Network Rail has started the sale of its power network on Friday (4 March) in an effort to streamline the state-backed company.
The infrastructure operator launched the market-testing exercise as part of a £1.8bn property sales drive, which it is hoped should help fund Network Rail's £40bn investment for its five-year plan.
The move followed a six-month review by KPMG, and is part of a drive to explore the options when it comes to the company's power assets.
Network Rail owns thousands of cables and about 120 power substations, which will be sold to energy companies or private investors. The company signalled that the assets could also be leased or that private companies would run them for the network operator.
"Continuing the historically high levels of investment in our railway that we've seen over the last decade is absolutely vital if we're to provide the railway Britain needs in the years ahead," Network Rail chief Mark Carne said. "Better railways drive economic growth, housing and jobs."
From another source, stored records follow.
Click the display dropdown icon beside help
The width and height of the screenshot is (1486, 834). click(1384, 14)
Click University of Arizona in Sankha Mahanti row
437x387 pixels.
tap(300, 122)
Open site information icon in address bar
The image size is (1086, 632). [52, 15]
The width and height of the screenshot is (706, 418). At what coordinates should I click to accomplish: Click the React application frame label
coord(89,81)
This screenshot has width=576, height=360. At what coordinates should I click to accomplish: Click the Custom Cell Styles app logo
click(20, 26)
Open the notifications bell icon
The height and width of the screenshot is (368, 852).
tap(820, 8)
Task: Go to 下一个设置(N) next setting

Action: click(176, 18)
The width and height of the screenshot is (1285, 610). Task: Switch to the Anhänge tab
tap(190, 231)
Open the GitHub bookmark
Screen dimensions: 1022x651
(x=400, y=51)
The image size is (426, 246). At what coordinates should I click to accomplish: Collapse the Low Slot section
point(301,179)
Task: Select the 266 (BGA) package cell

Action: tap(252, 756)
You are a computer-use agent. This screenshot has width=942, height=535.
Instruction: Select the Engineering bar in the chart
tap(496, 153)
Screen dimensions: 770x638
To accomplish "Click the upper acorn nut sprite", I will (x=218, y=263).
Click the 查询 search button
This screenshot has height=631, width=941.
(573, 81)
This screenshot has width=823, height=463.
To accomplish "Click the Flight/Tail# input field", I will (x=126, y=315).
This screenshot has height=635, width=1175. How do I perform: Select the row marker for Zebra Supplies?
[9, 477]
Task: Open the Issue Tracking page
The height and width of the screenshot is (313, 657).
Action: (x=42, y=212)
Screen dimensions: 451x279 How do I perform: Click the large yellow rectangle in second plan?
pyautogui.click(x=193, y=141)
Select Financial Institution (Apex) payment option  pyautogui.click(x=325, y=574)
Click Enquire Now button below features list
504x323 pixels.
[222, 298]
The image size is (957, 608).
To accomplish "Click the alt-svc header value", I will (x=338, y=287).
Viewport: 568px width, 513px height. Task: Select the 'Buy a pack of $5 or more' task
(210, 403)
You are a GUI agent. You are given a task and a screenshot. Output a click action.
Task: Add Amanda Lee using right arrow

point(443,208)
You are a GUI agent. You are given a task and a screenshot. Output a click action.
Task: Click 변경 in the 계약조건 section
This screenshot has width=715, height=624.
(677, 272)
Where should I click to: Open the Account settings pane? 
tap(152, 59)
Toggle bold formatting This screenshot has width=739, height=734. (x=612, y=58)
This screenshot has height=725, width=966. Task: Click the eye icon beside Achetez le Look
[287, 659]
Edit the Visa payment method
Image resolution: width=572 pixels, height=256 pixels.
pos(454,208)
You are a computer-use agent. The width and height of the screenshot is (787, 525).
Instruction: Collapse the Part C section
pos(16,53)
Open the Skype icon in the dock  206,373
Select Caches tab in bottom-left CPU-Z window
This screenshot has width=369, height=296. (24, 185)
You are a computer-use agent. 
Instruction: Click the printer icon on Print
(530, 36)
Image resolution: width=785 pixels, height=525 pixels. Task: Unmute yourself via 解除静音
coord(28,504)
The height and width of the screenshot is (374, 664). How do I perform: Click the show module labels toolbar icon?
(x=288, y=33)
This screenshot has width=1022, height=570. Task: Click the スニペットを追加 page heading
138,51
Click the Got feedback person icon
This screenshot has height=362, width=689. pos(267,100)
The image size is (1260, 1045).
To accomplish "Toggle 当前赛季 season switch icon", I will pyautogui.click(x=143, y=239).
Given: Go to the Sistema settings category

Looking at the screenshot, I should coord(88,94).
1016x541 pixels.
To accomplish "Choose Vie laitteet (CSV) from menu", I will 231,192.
"Our approach is all about financial discipline, with a renewed focus on our core activities while being open and innovative about new sources of finance to fund our growing railway," he added. Network Rail said the sale would "maximise commercial opportunities and inject private capital into the railway to help fund investment".
As part of the streamlining restructure, it is also hoped cash will be raised from 7,500 commercial property sales. It has further listed stations, land for housing, telecom assets and depots as possible selling targets but is also looking into other ways of raising money through the assets.
Its investment plan will run until 31 March 2019. The company added that it hopes to provide more capacity, decrease crowding and adapt to the accelerated railway growth and demand.